アンコール昭和外伝⑤
【実録番長への道Ⅴ】
秀二郎と3年番長グループのにらみ合いが続く。
3年番長『テメェ、なめやがって!』
3年番長の怒りはピークに達していた、それはそうだろう、つい最近まで小学生だったガキに番長が開き直られたのだ。
一方、秀二郎は震えていた。
友A『秀ちゃん、大丈夫?寒いの?』
秀『おいおい、これは武者震いというんだよ!』
みんなが嘘だと感じていた……、当然嘘だった。
恐ろしさのあまりに足の震えが止まらないのだ。
奇跡か神風でも吹かないかと心の底から思っていた。
その時、
『バリバリ!バンバンバババンっ!パラリラっ!』
秀『ん?雷?ん?ラッパ?えっ?』
大きな旗をなびかせた暴走族の集団が突っ込んで来た!
暴走族のリーダーと仲間たち、悪さの次元が違う集団だった。
その内の一人が番長に声をかけた。
暴A『おい、イガグリ坊主、何してんだお前?』
3年番長『どうも先輩お久しぶりですっ!いやぁ、新入生が意気がってるもんですからシメようかと…』
秀『うっ…』
(心の声)
『マズイ、番長だけでもイヤなのに、筋金入りが現れた。
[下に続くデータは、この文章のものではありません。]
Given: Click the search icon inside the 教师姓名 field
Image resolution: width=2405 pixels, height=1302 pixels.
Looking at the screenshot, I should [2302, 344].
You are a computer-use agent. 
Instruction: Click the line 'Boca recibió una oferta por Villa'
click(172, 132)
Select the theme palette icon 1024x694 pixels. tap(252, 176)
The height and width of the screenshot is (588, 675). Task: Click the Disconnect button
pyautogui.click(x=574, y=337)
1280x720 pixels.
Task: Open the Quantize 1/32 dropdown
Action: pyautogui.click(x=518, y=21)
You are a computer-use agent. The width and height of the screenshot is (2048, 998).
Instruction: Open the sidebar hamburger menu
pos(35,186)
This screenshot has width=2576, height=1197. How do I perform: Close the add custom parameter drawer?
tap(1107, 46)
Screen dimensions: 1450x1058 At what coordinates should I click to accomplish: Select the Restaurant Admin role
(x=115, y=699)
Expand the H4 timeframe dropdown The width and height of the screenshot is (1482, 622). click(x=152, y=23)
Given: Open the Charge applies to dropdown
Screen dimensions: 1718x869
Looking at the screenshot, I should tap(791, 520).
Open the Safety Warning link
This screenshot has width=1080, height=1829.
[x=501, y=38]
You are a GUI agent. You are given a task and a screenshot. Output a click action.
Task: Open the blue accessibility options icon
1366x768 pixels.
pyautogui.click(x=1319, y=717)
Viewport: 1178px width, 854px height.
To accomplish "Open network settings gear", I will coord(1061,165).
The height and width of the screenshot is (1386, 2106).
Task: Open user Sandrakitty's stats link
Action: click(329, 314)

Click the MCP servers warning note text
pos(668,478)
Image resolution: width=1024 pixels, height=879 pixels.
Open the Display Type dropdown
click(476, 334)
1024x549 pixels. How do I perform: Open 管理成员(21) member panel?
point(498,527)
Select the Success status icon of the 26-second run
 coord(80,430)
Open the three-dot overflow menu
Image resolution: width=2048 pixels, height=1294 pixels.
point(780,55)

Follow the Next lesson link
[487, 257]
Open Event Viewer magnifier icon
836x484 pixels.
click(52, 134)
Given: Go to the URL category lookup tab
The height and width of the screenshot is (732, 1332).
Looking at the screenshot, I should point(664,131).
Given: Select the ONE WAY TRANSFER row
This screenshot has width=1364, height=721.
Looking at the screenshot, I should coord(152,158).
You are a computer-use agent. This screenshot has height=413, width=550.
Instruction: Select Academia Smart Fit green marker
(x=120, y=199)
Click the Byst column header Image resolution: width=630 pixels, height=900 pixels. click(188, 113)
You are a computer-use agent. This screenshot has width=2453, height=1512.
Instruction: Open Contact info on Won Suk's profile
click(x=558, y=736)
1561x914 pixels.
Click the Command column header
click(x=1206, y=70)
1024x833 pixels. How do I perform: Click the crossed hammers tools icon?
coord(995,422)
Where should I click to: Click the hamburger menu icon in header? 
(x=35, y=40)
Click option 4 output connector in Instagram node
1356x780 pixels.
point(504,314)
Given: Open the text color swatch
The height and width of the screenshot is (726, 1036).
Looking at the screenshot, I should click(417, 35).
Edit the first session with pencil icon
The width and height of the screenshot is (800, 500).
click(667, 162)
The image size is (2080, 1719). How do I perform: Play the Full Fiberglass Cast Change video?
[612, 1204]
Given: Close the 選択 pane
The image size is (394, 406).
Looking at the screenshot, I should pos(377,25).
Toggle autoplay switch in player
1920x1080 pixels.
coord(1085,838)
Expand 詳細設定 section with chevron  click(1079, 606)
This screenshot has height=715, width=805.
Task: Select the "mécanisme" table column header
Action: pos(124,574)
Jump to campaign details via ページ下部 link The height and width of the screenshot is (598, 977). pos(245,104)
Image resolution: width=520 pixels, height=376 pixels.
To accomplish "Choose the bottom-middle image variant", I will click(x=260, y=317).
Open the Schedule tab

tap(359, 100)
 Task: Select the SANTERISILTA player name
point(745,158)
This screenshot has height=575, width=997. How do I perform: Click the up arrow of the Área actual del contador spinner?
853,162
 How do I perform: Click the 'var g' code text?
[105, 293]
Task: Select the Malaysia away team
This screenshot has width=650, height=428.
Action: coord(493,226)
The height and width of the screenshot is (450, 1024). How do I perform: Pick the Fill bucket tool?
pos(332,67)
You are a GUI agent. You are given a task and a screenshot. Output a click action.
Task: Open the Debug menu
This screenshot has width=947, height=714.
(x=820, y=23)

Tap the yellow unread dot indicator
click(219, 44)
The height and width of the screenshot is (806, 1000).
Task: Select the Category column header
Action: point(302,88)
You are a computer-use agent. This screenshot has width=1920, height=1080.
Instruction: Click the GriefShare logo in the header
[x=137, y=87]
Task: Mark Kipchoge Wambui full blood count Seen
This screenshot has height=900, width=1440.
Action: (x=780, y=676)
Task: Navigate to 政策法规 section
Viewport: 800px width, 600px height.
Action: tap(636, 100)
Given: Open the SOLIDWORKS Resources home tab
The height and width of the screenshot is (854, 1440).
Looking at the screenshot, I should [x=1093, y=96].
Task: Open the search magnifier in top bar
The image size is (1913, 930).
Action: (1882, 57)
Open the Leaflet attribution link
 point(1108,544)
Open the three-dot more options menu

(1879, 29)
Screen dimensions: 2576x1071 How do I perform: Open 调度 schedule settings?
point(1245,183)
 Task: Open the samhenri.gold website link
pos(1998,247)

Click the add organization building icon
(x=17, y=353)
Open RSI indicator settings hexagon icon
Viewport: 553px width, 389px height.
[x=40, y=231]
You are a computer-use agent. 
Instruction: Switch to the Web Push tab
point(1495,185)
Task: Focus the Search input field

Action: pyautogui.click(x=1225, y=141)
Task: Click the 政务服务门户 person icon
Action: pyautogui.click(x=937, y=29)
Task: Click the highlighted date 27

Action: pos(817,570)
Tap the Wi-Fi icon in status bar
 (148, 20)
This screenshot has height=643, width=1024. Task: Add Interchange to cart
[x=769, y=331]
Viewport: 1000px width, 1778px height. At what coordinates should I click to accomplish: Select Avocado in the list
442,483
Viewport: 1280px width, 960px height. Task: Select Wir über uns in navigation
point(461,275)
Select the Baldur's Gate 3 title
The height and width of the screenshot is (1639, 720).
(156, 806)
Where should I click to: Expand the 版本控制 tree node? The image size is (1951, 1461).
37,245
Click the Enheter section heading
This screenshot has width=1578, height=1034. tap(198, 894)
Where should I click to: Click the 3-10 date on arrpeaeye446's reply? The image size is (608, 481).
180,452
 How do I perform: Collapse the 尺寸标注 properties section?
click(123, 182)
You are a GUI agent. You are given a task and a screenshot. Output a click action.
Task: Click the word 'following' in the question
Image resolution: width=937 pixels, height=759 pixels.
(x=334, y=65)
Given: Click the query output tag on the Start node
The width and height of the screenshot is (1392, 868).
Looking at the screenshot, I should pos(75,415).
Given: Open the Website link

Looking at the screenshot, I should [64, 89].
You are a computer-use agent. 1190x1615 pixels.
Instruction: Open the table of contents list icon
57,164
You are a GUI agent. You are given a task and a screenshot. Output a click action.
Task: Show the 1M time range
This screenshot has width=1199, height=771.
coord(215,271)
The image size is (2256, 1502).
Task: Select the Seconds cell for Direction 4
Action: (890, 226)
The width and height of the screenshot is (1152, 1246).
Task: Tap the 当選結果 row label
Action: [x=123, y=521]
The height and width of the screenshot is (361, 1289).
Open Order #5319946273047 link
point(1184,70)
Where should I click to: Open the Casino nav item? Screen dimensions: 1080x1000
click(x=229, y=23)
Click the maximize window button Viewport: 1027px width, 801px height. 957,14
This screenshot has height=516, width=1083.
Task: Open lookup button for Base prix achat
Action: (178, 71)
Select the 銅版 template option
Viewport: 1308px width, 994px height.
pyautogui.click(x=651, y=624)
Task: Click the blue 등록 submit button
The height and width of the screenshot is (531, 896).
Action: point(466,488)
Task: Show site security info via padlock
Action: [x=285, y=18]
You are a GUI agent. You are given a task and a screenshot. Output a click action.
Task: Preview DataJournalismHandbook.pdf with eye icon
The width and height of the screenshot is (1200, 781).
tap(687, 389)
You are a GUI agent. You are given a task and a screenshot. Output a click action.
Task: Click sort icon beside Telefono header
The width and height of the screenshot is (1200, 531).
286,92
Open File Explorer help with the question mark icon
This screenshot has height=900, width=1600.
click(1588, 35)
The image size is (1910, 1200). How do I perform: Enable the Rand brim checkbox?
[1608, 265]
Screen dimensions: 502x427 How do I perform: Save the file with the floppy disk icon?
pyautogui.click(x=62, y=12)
確実にマズイ…、しかも先輩後輩の間柄、俺は一体どうなるんだ…。しかもイガグリ?この番長はイガグリと呼ばれてたのか。』
秀二郎は恐怖と同時にイガグリにツボり笑いを堪えるのにも必死だった…今笑えば確実に半殺しにはなるだろう、しかしイガグリ…。
確かにこの番長、坊主頭でイガグリみたいなのだ。
秀『クっ、ぷっ、…』
死にそうだった。
恐怖と笑いを堪える事で、秀二郎は涙していた。
とその時、暴走族のリーダーがふと気付く。
リーダー『秀二郎?秀二郎だろ?お前何してんの?』
秀『ん?おー、ふとし~!そっちこそ何してんの?』
一同唖然だった…。
中学一年生の秀二郎が、地元でも恐れられている暴走族のリーダー(根元太)に向かって呼び捨てにしているのだ。
さすがの3年番長も、ひきつっていた。